* What is required: Could you copy the rows word for word, starting at the line that contains "The height and width of the screenshot is (950, 691)." and stopping after the last row?

:: Material for this exercise

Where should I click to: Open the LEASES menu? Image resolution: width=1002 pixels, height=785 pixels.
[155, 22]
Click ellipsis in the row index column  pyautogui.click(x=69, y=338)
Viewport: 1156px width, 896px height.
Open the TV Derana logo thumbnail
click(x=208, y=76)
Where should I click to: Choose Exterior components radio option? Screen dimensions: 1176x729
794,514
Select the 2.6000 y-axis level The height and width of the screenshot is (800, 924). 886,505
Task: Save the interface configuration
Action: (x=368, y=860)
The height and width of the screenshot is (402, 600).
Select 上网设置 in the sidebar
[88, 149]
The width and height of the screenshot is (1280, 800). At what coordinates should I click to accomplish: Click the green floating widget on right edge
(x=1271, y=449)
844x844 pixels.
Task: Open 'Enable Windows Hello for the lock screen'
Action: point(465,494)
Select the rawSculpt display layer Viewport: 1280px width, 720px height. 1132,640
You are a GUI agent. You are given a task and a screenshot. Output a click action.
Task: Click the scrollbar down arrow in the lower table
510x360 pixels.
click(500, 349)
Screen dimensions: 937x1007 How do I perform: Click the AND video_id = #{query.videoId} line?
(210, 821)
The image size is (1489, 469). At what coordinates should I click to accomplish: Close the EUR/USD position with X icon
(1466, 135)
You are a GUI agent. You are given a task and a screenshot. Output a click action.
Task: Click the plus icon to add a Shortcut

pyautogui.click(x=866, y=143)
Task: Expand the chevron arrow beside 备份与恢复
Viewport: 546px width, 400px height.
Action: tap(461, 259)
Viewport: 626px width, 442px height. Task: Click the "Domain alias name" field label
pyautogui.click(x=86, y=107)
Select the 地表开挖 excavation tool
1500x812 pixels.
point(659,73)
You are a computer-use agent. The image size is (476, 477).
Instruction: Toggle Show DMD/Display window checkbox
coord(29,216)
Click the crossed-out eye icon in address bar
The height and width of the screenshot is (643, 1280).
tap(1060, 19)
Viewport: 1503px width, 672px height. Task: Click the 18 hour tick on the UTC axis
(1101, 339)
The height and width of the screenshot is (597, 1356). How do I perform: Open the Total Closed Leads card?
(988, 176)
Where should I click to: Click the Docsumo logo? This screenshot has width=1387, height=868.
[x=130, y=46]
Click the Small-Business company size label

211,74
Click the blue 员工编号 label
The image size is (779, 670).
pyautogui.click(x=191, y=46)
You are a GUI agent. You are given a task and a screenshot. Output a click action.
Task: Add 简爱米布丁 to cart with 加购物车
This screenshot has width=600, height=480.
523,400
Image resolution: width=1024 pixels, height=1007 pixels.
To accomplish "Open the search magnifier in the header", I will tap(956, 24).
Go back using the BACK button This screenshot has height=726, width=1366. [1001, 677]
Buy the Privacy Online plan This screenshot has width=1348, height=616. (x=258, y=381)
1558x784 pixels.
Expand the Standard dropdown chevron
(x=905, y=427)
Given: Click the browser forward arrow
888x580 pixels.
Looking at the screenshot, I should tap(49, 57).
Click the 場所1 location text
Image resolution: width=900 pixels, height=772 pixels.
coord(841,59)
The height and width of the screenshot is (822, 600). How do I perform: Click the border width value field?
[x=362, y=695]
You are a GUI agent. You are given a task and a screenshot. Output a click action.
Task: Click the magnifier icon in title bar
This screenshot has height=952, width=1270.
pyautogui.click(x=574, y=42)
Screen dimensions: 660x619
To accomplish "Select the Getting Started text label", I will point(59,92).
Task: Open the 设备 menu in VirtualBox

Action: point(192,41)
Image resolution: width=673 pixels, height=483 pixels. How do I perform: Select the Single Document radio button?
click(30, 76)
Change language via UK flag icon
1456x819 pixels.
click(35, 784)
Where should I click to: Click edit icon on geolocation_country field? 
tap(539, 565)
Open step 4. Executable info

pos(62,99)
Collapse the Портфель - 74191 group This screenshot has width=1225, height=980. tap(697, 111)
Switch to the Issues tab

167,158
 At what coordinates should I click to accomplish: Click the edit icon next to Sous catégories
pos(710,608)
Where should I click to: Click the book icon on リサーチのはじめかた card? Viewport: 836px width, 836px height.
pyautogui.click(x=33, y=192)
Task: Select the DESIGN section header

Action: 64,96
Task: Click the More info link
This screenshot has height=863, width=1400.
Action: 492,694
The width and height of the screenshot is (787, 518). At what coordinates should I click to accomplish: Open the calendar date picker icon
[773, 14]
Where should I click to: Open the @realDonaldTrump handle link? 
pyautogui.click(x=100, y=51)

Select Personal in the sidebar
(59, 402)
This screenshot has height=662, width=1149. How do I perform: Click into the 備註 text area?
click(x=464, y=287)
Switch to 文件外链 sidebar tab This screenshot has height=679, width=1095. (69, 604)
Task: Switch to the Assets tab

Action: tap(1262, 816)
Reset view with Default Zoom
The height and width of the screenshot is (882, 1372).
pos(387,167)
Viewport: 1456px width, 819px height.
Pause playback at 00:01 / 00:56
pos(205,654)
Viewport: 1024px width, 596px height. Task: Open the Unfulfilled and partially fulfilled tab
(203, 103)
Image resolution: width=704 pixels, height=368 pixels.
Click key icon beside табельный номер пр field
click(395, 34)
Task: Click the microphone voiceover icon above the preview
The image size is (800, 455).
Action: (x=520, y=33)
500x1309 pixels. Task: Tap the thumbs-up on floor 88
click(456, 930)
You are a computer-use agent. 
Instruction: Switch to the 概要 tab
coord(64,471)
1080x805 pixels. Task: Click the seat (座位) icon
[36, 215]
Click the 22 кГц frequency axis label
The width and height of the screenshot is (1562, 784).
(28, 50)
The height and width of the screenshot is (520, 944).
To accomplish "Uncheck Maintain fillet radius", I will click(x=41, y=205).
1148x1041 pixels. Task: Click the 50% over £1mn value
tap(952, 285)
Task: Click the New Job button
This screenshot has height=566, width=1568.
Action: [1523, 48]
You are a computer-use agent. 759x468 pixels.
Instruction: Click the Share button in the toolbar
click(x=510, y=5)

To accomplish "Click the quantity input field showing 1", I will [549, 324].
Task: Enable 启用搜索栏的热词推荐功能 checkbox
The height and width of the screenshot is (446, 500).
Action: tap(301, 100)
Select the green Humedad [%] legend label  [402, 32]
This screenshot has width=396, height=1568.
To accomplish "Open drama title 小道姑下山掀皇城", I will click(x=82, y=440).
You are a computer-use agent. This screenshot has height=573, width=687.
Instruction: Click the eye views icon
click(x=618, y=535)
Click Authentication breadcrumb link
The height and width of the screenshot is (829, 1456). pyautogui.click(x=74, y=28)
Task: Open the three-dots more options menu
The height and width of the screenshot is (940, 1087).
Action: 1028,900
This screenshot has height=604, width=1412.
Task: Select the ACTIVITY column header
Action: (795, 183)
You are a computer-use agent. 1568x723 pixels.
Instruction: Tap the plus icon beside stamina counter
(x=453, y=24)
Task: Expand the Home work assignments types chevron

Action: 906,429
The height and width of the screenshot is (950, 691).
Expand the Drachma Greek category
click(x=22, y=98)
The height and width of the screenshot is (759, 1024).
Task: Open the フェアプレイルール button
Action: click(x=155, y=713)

::::

* Written response:
The height and width of the screenshot is (950, 691).
Expand the Drachma Greek category
click(x=22, y=98)
The height and width of the screenshot is (759, 1024).
Task: Open the フェアプレイルール button
Action: click(x=155, y=713)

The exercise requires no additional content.